Problems Stick Together Like Velcro
Learning to shift from a drama-filled life to one of empowerment begins with focusing on outcomes more than problems. However, it is easy to get captivated by problems and drawn deeper into only seeing them and the anxiety they create.
David shares a story about working with an executive who had just been promoted to a leadership position. Wanting to make a positive impact, the leader convened several meetings with his new direct reports to answer this question: “What problems do we need to address?”
The staff was not initially aware of a lot of problems on the team. Wanting to follow instructions, they came to the next meeting with a list of a few minor problems. When one person spoke up, another followed. With each meeting, the staff focused on more problems and, as a result, more meetings were scheduled to address them.
By the third month in his job the new executive was disillusioned. It took more and more time to address the problems. The normal one-hour staff meeting became two hours. Mild frustrations grew into gut-wrenching complaint sessions and everyone mired in the weeds of every problem.

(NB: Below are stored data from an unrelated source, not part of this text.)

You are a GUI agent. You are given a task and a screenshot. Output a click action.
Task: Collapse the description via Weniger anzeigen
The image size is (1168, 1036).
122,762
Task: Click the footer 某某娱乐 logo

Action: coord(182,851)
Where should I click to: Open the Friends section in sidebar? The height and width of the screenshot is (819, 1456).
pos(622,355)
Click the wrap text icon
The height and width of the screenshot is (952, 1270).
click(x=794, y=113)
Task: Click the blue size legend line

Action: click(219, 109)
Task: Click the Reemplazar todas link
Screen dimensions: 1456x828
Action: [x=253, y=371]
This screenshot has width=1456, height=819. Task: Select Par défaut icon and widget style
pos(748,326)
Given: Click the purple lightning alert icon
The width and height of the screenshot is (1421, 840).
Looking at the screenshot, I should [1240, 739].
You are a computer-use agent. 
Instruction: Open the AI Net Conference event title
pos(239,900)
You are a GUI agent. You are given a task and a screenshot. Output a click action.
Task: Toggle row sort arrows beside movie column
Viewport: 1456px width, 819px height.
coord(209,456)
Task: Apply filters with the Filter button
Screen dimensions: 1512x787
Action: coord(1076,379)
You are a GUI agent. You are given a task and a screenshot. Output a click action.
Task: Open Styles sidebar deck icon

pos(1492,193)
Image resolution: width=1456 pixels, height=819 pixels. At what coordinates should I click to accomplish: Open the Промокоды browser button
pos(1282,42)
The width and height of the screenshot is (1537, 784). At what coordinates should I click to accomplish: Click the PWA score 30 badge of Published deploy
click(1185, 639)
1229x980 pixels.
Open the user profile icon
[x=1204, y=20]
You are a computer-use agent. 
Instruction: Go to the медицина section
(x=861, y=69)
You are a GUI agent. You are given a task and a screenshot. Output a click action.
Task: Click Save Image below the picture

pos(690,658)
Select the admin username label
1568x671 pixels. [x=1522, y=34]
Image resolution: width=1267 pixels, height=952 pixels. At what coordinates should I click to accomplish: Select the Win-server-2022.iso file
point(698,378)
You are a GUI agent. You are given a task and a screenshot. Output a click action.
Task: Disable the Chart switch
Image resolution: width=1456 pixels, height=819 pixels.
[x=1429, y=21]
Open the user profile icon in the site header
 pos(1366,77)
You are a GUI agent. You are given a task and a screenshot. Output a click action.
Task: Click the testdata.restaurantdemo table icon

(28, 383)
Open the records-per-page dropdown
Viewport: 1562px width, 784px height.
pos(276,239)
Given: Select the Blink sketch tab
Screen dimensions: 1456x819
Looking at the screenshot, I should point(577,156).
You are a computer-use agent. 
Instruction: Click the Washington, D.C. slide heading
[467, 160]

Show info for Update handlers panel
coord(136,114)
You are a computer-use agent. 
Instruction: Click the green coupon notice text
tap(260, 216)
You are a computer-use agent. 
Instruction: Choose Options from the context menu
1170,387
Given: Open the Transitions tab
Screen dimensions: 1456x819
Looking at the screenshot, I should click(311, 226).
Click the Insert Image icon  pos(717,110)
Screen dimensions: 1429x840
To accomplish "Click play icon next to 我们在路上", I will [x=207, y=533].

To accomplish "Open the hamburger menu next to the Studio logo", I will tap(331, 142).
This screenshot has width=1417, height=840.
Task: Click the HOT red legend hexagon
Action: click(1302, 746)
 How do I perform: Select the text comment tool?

The staff reported very little dissatisfaction with work before the executive asked them to focus on problems. On the whole they were happy with their relationships and how they worked together as a productive team. Once the new executive asked them to focus on problems, their conversations focused on even more problems.
Problems become like Velcro. The more you focus on them, the stickier they get.
In the TED* (*The Empowerment Dynamic)® framework, we share an important concept we call FISBE. The “F” stands for Focus; the “IS” for Inner State; and “BE” for Behavior. In short, what you focus on creates an inner state (your emotions) and your behavior is a response to your emotions. This is a brief but important understanding of how your human operating system functions.
The story of the executive is a perfect example of how the FISBE works in conversations. When the new leader focused on what was going wrong, the staff experienced an inner state of anxiety and their insecurities and complaints (behavior) grew.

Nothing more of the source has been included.